--- Text block ---
========
In terms of trade partners, South Africa logged a R28.7 billion merchandise trade surplus in relation to the African continent during December, while recording a R1.2 billion trade deficit with Europe. At the same time, South Africa registered a trade shortfall of R18.5 billion with Asia.

Jee-A van der Linde, senior economist at Oxford Economics Africa, says export flows for December 2023 were 0.9% higher compared to the R162.4 billion recorded in December 2022 on an annual basis, while imports were 5.0% lower than the R157.8 billion recorded in December 2022.

“In addition, South Africa’s cumulative merchandise trade balance came in at R61.0 billion for 2023, which is markedly weaker than the R192.0 billion trade surplus recorded in 2022. Logistics challenges at South Africa’s congested ports have become a major headache for businesses and present a significant risk to the domestic economy this year.”
========
--- Dataset extract ---

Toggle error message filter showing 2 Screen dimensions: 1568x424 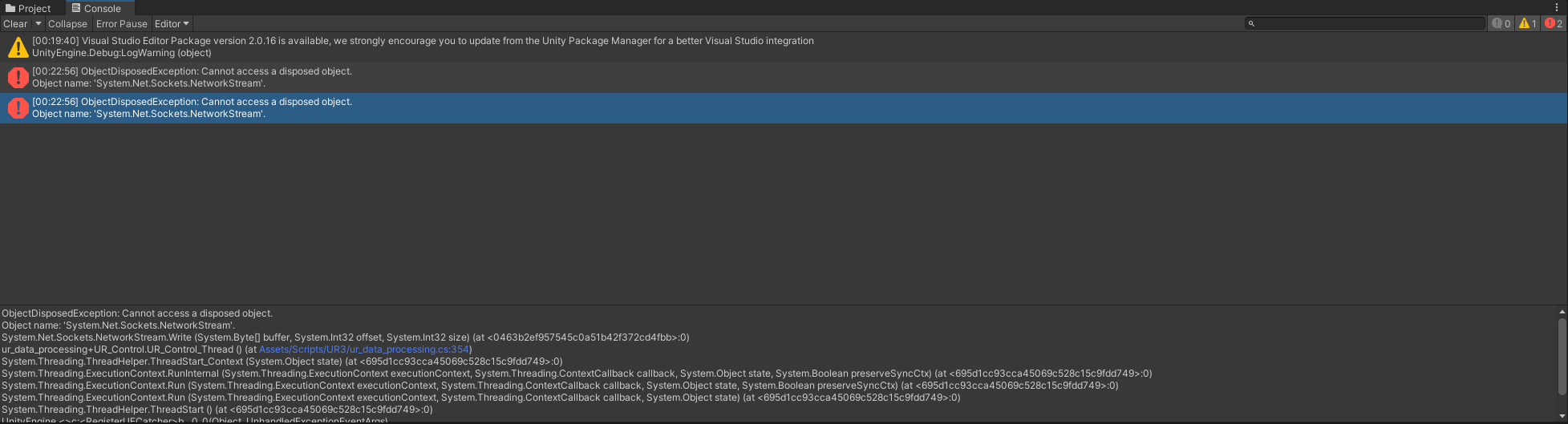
========
--- Required actions ---
A - How would this sentence from the passage on South Africa's trade balance read in Spanish: "At the same time, South Africa registered a trade shortfall of R18.5 billion with Asia."?
B - Can you continue the passage on South Africa's trade balance, picking up right after its final sentence?

--- Expected responses ---
A - Al mismo tiempo, Sudáfrica registró un déficit comercial de R18.500 millones con Asia.

B -
Van der Linde points out that the International Monetary Fund (IMF) has warned that South Africa’s logistics challenges constrain economic activity and act as a drag on the entire region, with the fund reducing South Africa’s 2024 real gross domestic (GDP) growth forecast to 1.0% from 1.8% previously.

“We forecast the economy will grow by 0.7% this year, after having likely increased by 0.5% in 2023,” he says.